■ EXTRAIT ■

•••••

C ) Diagnostic différentiel
Pas de données relatives au diagnostic différentiel dans le référentiel.
3) Evolution 1
En absence de traitement, l’atteinte neuro-méningée évolue vers un coma et le décès du patient.
4) PEC 1
A ) Traitement
Le traitement se déroule en 03 phases : induction, consolidation et maintenance.
Phase d’induction
– Amphotécérine B (Fungizone ®) 0,7-1 mg/kg/jour + 5-fluorocytosine (Ancotil ®) 100 -150 mg/kg/jour en IV pendant au moins 2 semaines
– La forme liposomale (Ambisome ®) 3-5 mg/kg/jour est mieux tolérée avec une efficacité équivalente
Phase de consolidation : fluconazole 400-800 mg/jour pendant 6 semaines au moins
Phase de maintenance : fluconazole 200 mg/jour pendant 6 mois à 1 an (plus longtemos si le patient reste immunodéprimé)

•••••

[Éléments enregistrés]
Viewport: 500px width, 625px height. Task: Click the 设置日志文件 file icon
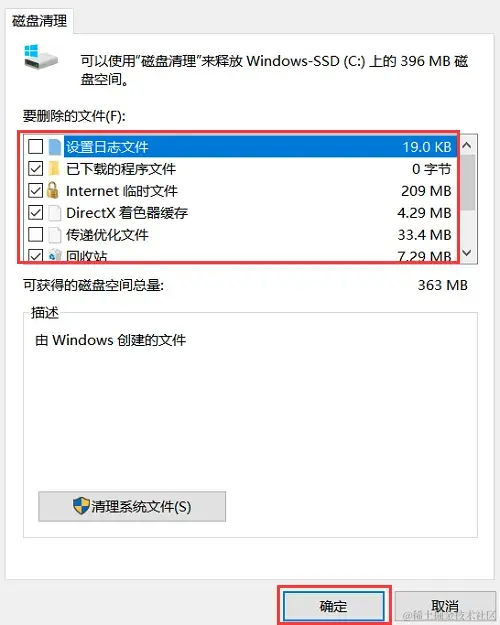55,147
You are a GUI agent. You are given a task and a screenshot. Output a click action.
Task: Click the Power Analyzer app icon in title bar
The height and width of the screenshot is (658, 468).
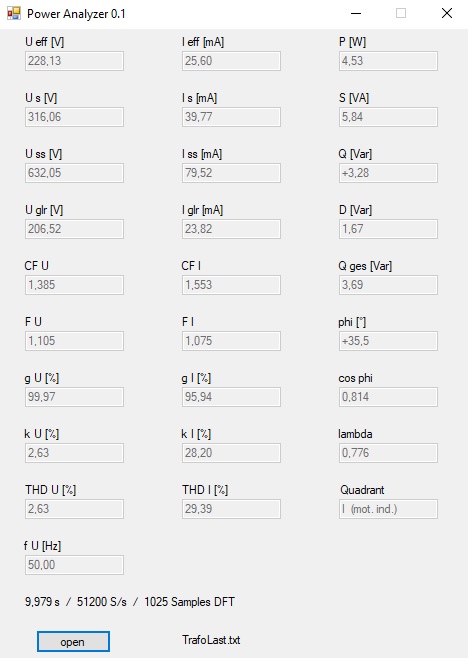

•••••

■ LISTE DES CONSIGNES ■
a. Répondez aux questions suivantes à l'aide de l'extrait sur l'atteinte neuro-méningée.
(i) Vers quoi évolue l'atteinte neuro-méningée en absence de traitement ?
(ii) En combien de phases le traitement se déroule-t-il, et lesquelles ?
(iii) Quelle dose de fluconazole est prévue pendant la phase de consolidation, et pour quelle durée ?
b. Poursuivez l'extrait sur l'atteinte neuro-méningée à partir de sa dernière phrase, consacrée à la phase de maintenance.

■ CORRIGÉ DES EXERCICES ■
a.
(i) Elle évolue vers un coma et le décès du patient.
(ii) En trois phases : induction, consolidation et maintenance.
(iii) 400 à 800 mg par jour, pendant au moins 6 semaines.

b.
Notes
– le traitement d’induction peut être évité et un traitement par fluconazole d’emblée utilisé en cas de cryptococcose pulmonaire ou cutanée localisée
– ponction lombaire évacuatrices en cas d’hypertension intracrânienne
B ) Suivi
– Séquelles neurologiques possibles après guérison (surdité, cécité)
– Restauration immunitaire à l’origine d’une réaction inflammatoire inappropriée (IRIS) simulant un échec thérapeutique ou une rechute (chez patients immunodéprimés, surtout vivants avec le VIH-sida ayant débuté un traitement ARV).